Excess corporation tax receipts used to improve end-of year surplus, better positioning Ireland for risks ahead
- Total taxation receipts in 2019 were €59.3 billion, up 6.8 per cent from a year earlier and driven by strong growth across all major tax heads;
- Taxation receipts for last year came in €1.4 billion ahead of original expectations, due to a very strong corporation tax performance;
- The over-performance in tax receipts will likely result in an overall general government surplus of 0.4 per cent of GDP (around €1½ billion) for last year, an upward revision from the 0.2 per cent of GDP surplus set out in October;
- The 2019 receipts, in particular the performance of corporation tax, highlights the need to continue the policy of running successive surpluses to safeguard against the inevitable reduction in returns from this source.
- The Government aims to achieve a surplus of 1 per cent of GDP by 2022 and to maintain it over the medium-term – this should see our debt-GNI* ratio fall to 85 per cent by the mid-part of this decade.

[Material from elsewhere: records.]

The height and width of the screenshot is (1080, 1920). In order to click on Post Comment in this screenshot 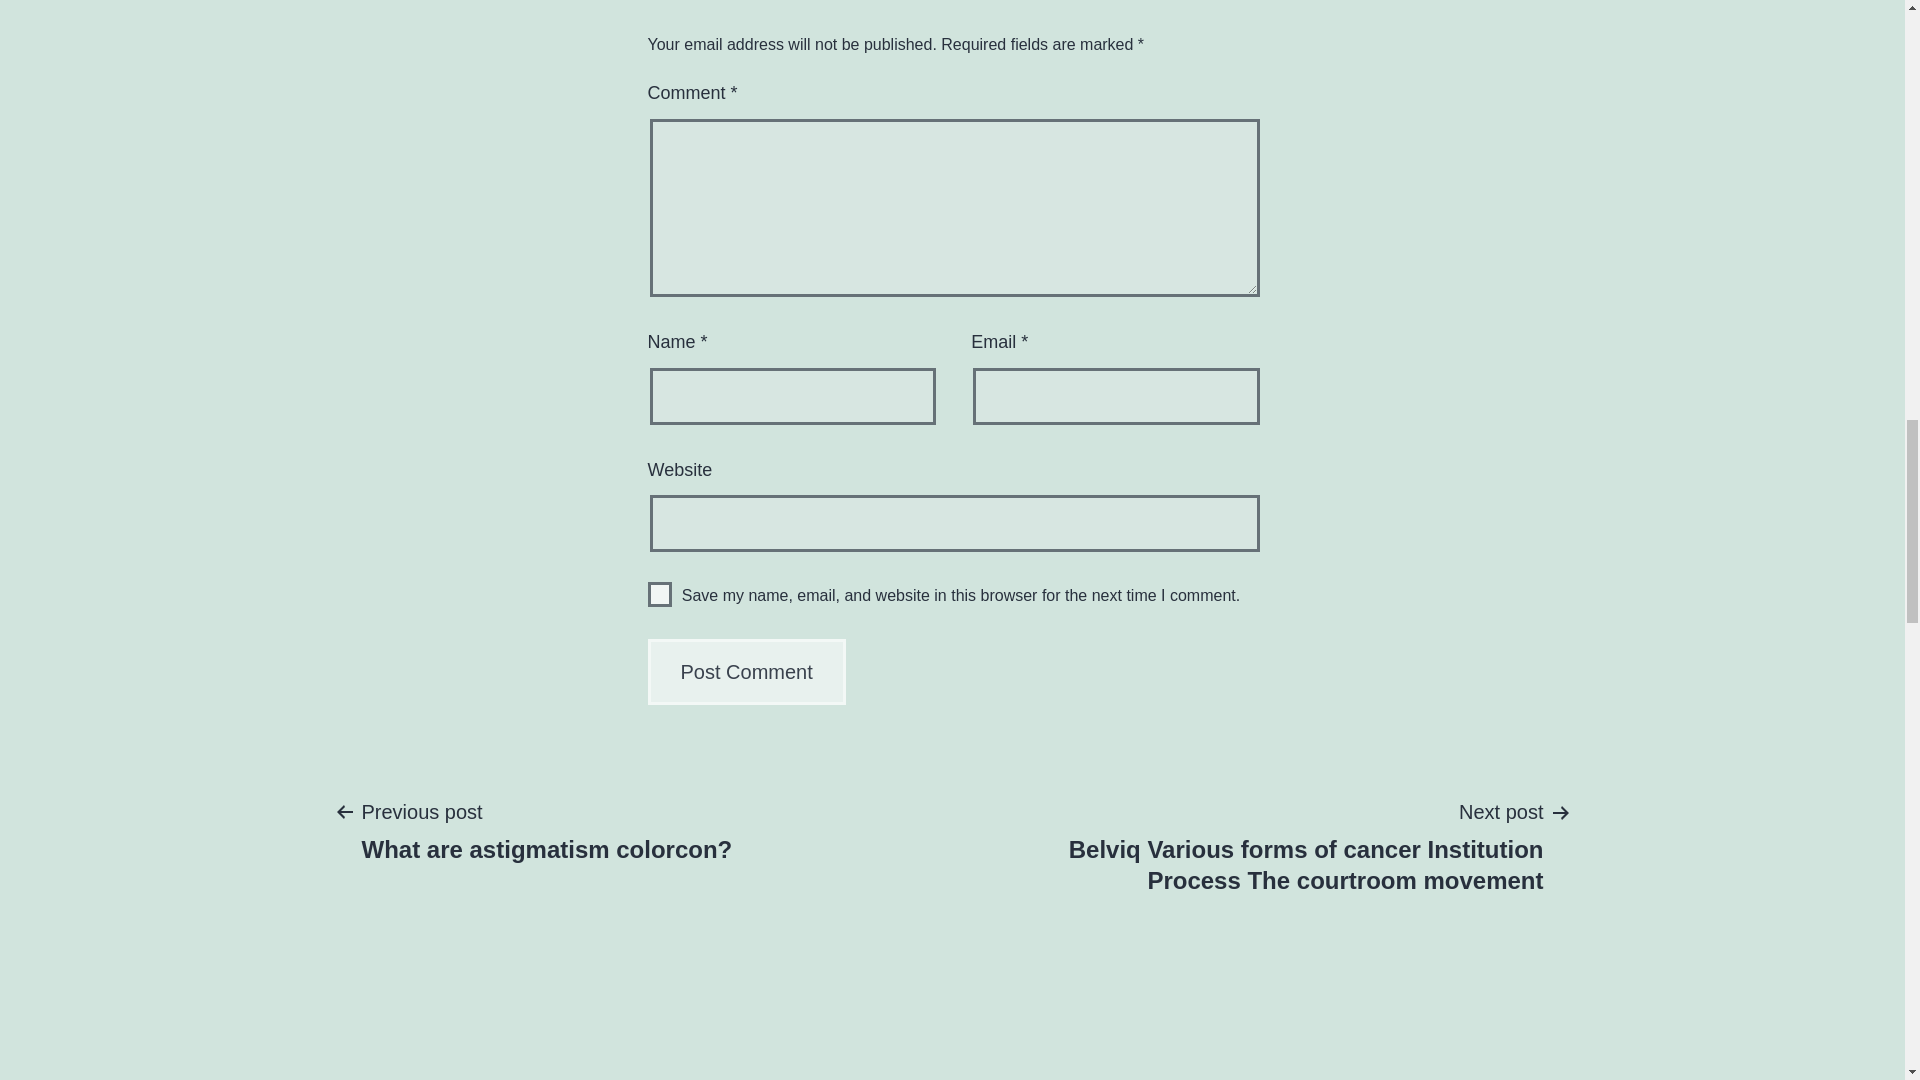, I will do `click(660, 594)`.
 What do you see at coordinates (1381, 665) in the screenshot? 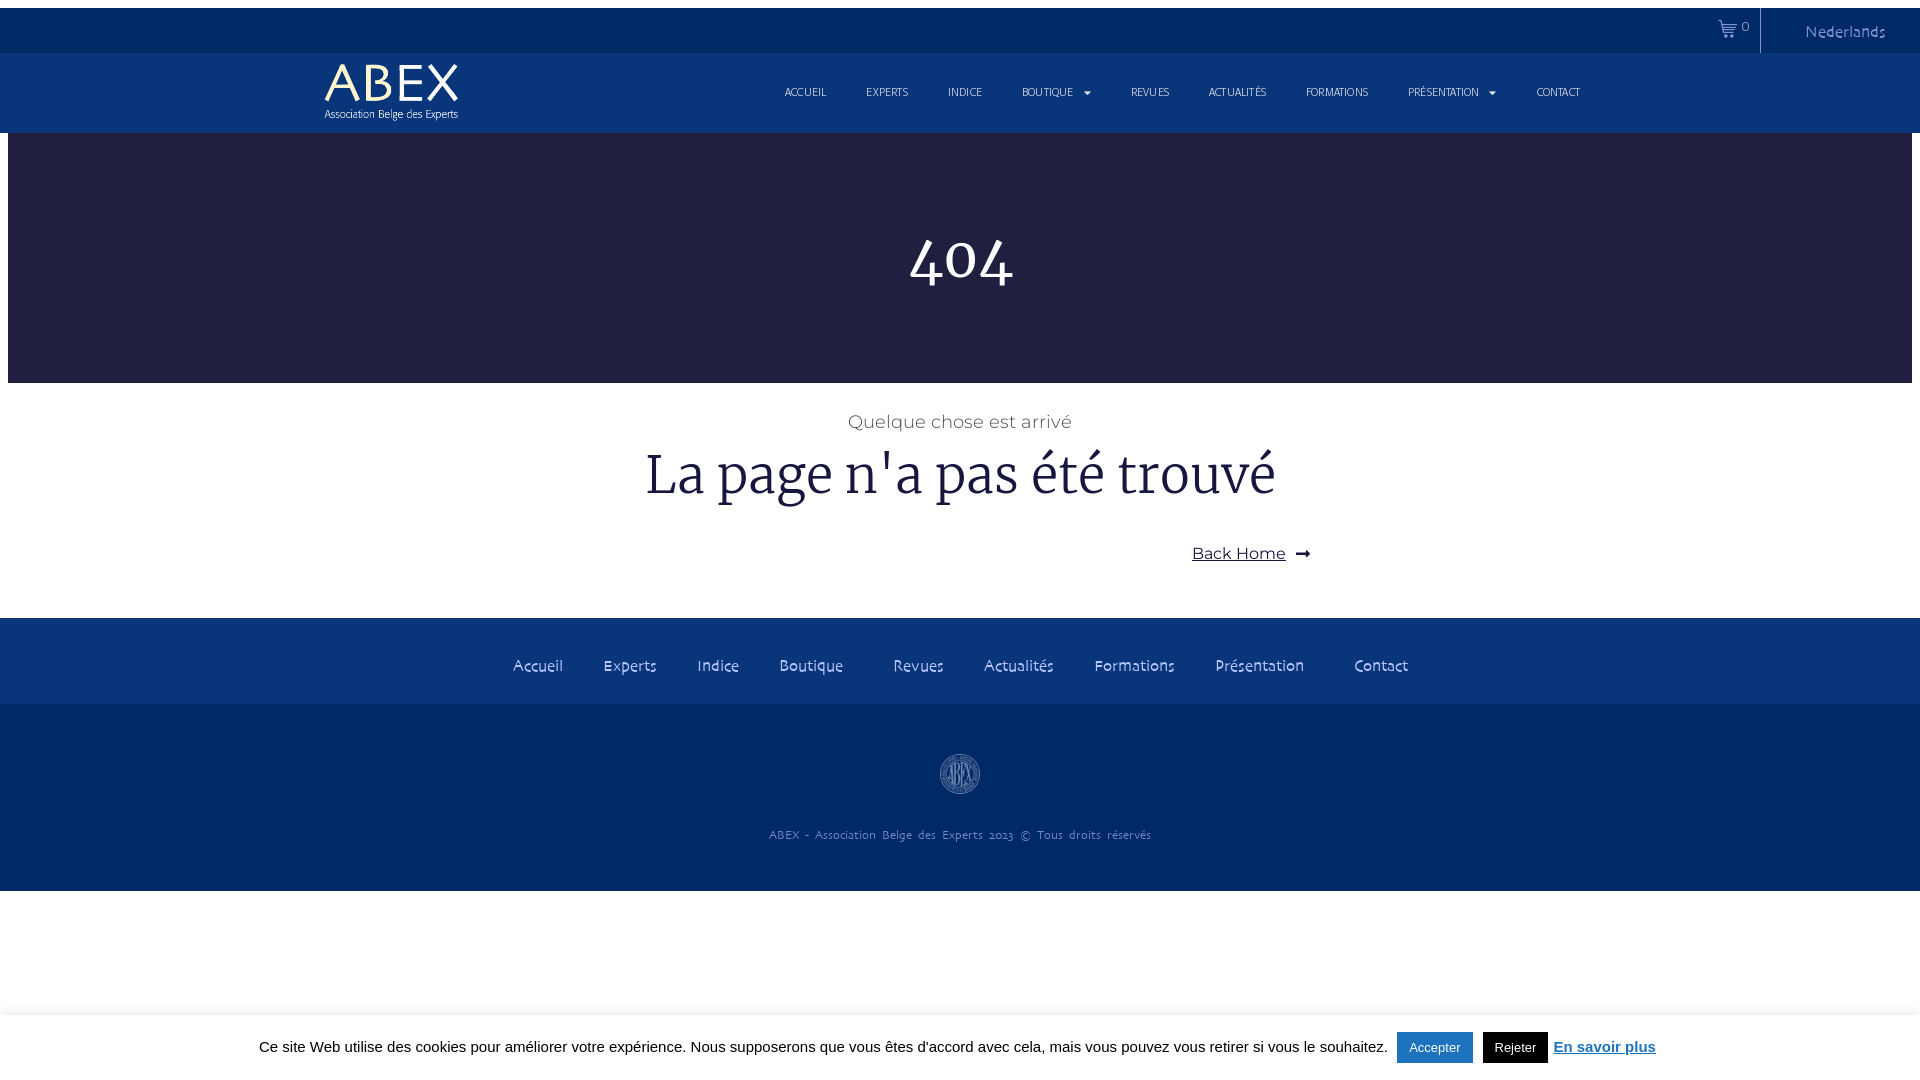
I see `Contact` at bounding box center [1381, 665].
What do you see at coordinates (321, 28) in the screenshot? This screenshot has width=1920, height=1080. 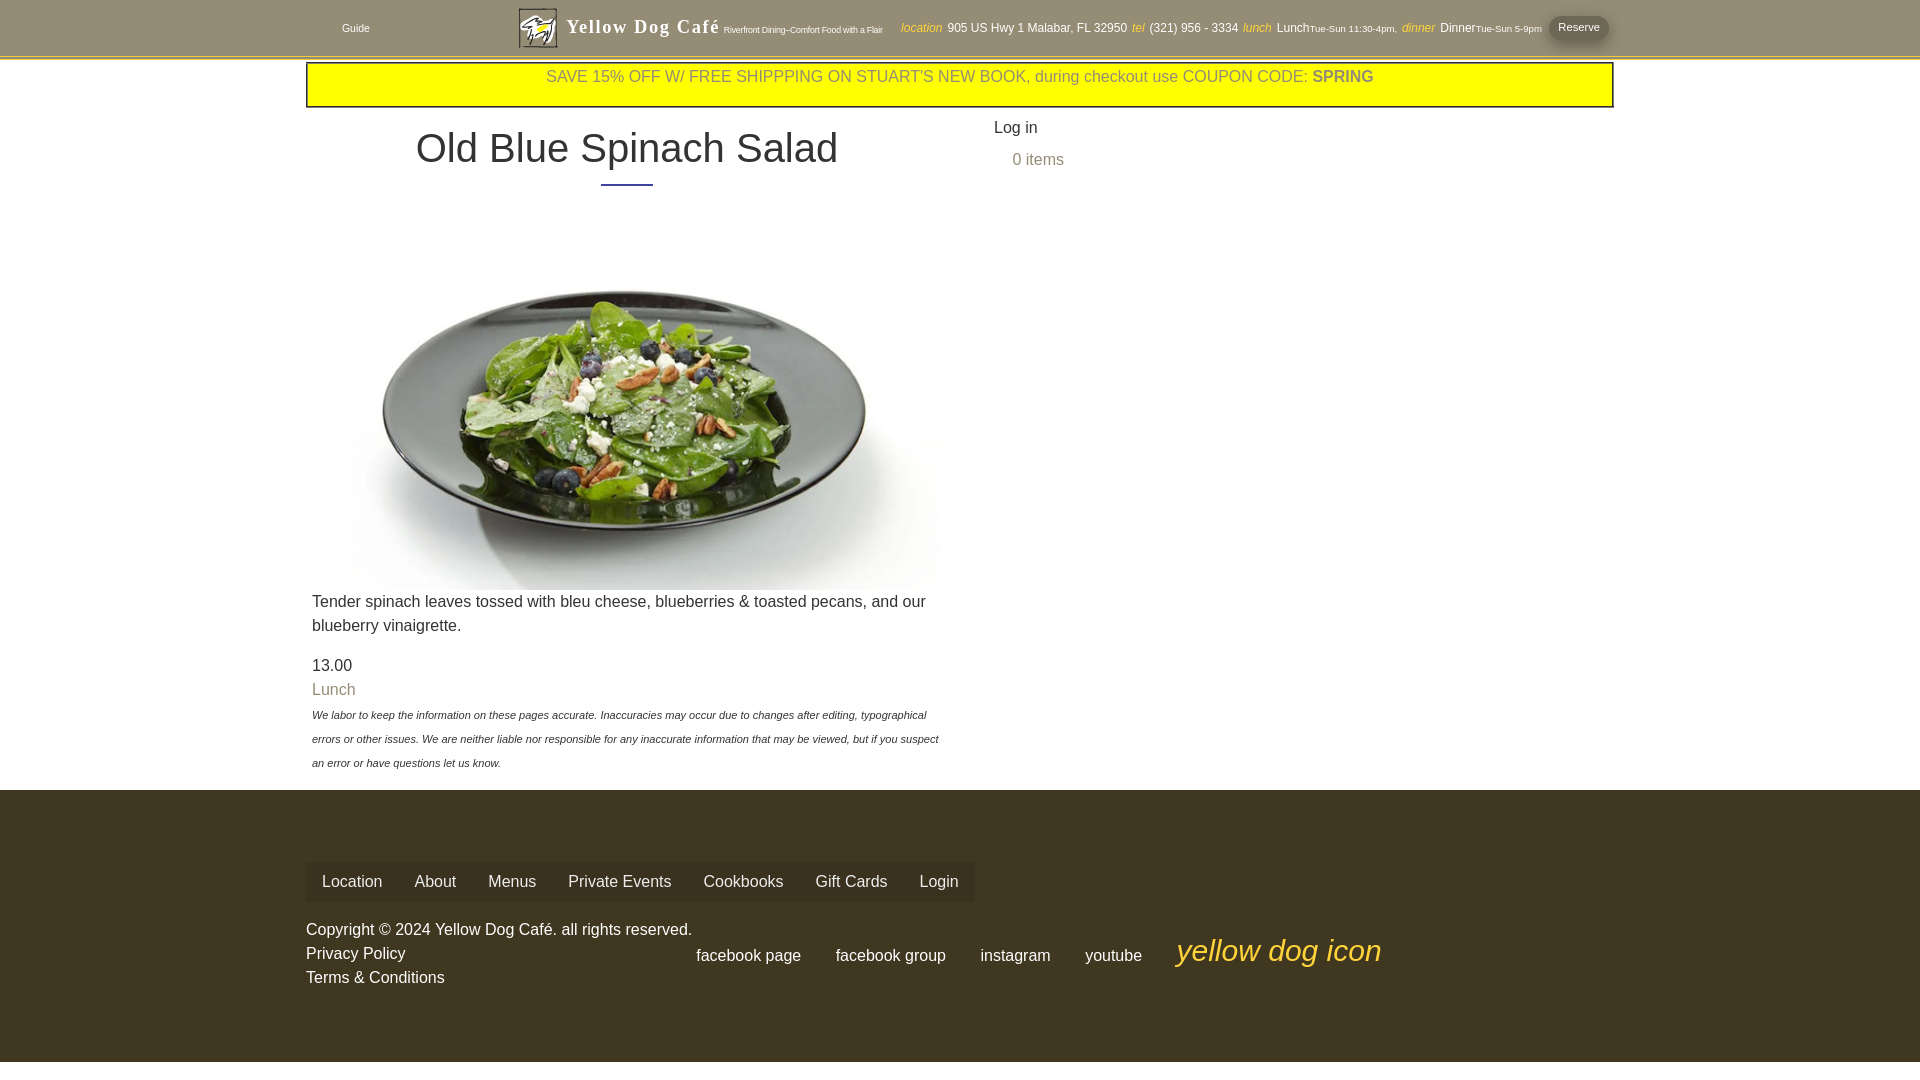 I see `List` at bounding box center [321, 28].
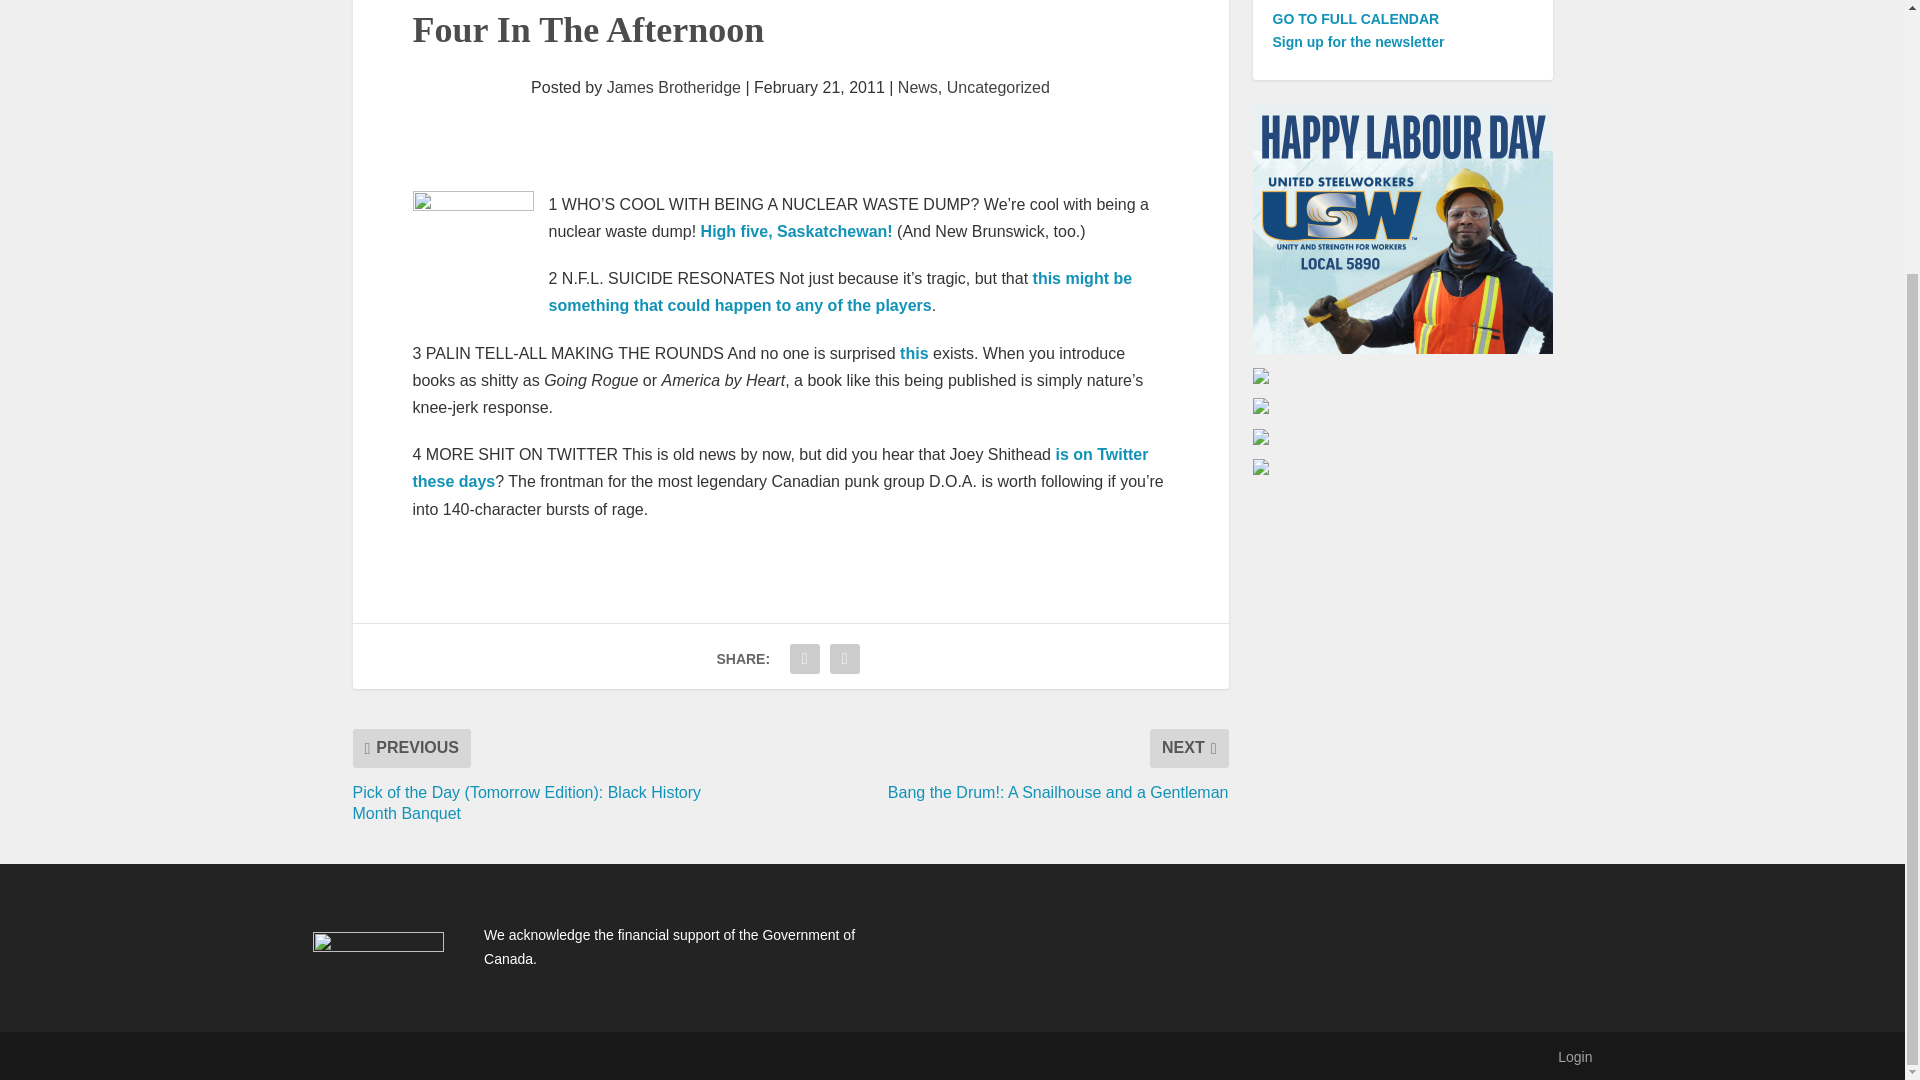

Taxation receipts for 2019 amounted to €59.3 billion, the highest level ever and nearly €1.4 billion above the original forecast. Across the main tax headings, receipts were in line with expectations with the notable exception of corporation tax receipts, which were €1.4 billion ahead.
Welcoming the figures, the Minister for Finance and Public Expenditure & Reform, Paschal Donohoe T.D., said:
“Reflecting the growing economy and increased employment, last year was another strong year for tax receipts. Combined with well-managed expenditure increases, these tax receipts mean a budgetary surplus of 0.4 per cent of GDP for last year.
“Running budgetary surpluses is the first line of defense when it comes to our over-reliance on corporation taxation receipts. Our aim is to build on this, achieving a surplus of 1 per cent of GDP by 2022 and maintain that over the medium-term – subject to continued economic growth. In other words, ‘excess’ corporation tax receipts are not being used to finance day-to-day spending but to reduce debt.”
Notes to editors:
The forecast for tax revenue was set out in Budget 2019 (in October 2018).
The general government outturn for 2019 will be reported by the Central Statistics Office in April 2020.
Tax revenue last year amounted to €59.3 billion.
Gross voted expenditure on public services and infrastructure last year amounted to €67.4 billion, including over €10 billion in expenditure funded from the Social Insurance and National Training Funds. This was composed of current spending of €60 billion (annual increase of 5.2 per cent) and capital spending of €7.4 billion (annual increase of 22.5 per cent).